07 Jul 2022
NIST announced on the 5th of July 2022 its decision to standardise the CRYSTALS-Kyber encryption scheme (actually KEM) as well as the digital signature schemes CRYSTALS-Dilithium, FALCON and SPHINCS+.
NIST is the National Institute of Standards and Technology in the US, and it has been working towards a new standard for the next generation of asymmetric primitives, collectively known as "Post Quantum Cryptography" (PQC). NIST have in the past driven the development of several cryptographic standards, best known is the Advanced Encryption Standard (AES) for symmetric encryption.
In Academia, PQC deals with signature and encryption/KEM schemes that must be secure even in the presence of large-scale quantum computers, it relates only to asymmetric encryption and signature schemes since symmetric schemes appears to be inherently secure against quantum computers. PQC has been one of the largest focus points of both the industrial and academic cryptographic communities ever since NISTS’s call-for-proposals went public more than 6 years ago. This latest announcement marks the end of the 3rd round in what is colloquially referred to as the NIST PQC competition.
As part of their recent announcement, NIST also stated that the encryption (KEM) schemes BIKE, Classic McEliece, HQC and SIKE are all selected for further review in an extra 4th round. It's expected that one or two of these will be selected for inclusion in the standard at the end of that round. The primary purpose is to have alternatives already in place in case some major breakthrough would affect the primary candidate. Therefore, the research community’s cryptoanalytical focus should now shift towards those schemes mentioned, as these are the ones selected to be most dissimilar to CRYSTALS-Kyber, while still offering “good enough” performance.
For the case of digital signatures NIST expressed some unhappiness with the (lack of) mathematical diversity among the current proposals, and to this end they have announced a new call for proposals for digital signatures only. Basically, they are offering a restart of the standardization process for signature schemes, except for the ones that have already been selected for standardization. With this they hope find candidates which are based on other mathematical properties than those selected.

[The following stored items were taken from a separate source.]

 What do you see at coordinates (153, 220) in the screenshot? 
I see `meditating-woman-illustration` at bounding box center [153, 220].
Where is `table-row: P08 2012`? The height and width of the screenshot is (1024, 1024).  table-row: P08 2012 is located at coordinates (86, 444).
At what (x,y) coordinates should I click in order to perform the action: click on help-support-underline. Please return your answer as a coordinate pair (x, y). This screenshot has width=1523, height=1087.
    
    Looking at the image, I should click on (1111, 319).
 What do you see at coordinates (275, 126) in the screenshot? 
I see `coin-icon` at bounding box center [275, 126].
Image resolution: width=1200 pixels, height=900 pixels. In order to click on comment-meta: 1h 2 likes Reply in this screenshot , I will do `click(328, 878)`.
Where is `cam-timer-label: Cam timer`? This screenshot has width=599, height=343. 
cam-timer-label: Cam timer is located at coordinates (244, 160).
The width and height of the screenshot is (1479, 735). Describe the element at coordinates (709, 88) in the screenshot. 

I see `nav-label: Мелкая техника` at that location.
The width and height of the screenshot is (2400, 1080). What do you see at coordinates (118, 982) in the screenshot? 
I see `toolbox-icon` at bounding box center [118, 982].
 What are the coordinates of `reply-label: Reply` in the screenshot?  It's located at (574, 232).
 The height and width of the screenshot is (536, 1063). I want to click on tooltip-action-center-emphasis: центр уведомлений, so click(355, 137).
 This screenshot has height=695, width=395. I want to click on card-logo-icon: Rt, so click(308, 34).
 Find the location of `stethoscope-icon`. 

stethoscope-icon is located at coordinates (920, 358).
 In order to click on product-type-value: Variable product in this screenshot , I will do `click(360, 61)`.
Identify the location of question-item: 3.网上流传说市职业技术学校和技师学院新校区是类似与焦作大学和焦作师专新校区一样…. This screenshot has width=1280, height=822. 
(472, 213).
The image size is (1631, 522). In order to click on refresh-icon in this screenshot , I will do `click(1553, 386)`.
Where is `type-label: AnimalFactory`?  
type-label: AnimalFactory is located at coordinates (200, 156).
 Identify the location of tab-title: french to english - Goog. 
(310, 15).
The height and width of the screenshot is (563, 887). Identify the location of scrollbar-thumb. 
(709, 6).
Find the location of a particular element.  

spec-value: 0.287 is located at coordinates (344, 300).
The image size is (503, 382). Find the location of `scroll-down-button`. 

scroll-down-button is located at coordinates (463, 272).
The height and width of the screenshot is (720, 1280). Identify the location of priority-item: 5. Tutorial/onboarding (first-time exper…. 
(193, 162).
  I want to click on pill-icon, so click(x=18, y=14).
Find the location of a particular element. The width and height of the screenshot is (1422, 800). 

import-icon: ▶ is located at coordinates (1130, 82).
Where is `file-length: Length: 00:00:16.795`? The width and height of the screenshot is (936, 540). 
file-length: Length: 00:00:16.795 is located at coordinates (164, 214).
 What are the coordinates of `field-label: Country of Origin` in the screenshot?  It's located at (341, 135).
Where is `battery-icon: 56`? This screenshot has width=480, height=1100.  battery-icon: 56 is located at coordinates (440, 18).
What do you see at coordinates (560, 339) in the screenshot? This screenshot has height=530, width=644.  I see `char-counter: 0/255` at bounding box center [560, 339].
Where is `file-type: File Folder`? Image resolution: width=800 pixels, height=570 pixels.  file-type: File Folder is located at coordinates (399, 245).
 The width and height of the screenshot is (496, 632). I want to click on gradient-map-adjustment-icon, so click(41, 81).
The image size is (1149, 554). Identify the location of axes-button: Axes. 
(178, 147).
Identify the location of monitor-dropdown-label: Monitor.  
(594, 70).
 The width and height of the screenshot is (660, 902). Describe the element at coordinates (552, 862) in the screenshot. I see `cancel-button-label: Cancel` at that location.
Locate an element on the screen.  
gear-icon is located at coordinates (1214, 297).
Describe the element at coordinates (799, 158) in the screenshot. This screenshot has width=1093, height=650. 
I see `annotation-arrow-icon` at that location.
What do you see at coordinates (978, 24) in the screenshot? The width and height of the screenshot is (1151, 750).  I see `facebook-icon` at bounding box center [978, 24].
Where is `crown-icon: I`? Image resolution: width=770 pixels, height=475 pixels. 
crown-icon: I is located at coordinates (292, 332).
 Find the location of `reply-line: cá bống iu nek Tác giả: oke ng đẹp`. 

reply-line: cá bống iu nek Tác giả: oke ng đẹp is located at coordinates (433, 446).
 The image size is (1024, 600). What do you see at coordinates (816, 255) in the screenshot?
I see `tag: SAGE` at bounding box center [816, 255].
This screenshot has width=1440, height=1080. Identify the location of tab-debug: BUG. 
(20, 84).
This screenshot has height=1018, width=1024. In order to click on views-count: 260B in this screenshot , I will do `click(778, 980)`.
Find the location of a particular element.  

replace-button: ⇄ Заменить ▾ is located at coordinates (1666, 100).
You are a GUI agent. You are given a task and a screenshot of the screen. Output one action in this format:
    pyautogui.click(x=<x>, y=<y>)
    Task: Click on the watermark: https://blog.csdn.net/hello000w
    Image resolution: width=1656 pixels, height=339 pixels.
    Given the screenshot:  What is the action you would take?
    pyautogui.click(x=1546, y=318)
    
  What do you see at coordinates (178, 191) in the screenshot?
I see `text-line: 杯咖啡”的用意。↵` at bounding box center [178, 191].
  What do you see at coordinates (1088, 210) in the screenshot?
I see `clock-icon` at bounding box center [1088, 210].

As you’ve might have guessed, the PQC effort will continue for a long while yet, but we are seeing the start of the end of the tunnel for this process, and soon the industry can start the work on including some of the selected schemes in concrete products. As of yet, the work has been mostly theoretical, even in the industry.
As a point of comparison, it can also be mentioned that German BSI has already approved the encryption (KEM) schemes McEliece and FrodoKEM to "[...] protect confidential information on a long-term basis [...]". These are much more conservative choices, security wise, but that selection might be just a matter of timing, since they are closely watching the same academic output that NIST has managed to put into focus. It's probable that BSI will follow NIST's lead and eventually approve roughly the same schemes, but only time will tell.
Worth noticing is that even with the new methods for key-establishment, the messages themselves, i.e. the payload, stored or communicated will still be encrypted with symmetric algorithms, most likely AES.
Due to an early decision to primarily rely on symmetric primitives for security, and to use only asymmetric primitives for certain add-on features, Advenica’s network encryptors have remained “post quantum secure” since their conception. That is, data transmitted with our VPNs today will remain secure even after the emergence of large-scale quantum computers.
One perspective, by some known as Mosca’s theorem, makes us aware of that if we want to keep data protected for X years, we need use a cryptographic system that are safe not only X years but in addition the Y years it takes to change systems. If either or both of X and Y is measured in years or even tens of years we need to focus not only on crypto being secure now, but being secure X+Y years in the future.
Please see our White Paper for more information about quantum cryptography.
1: A KEM, or a Key Encapsulation Mechanism, is an asymmetric encryption mode whose purpose is to carry a symmetric key which in turn is used to encrypt the actual payload, with a symmetric cipher, such as AES or ChaCha20.
2: Provided your symmetric encryption-key is long enough. See Grovers algorithm.
3: First approval was published 2020-03-24.
4: That is of course, unless some unexpected cryptanalytic breakthrough turns up to affect also the symmetric primitives used.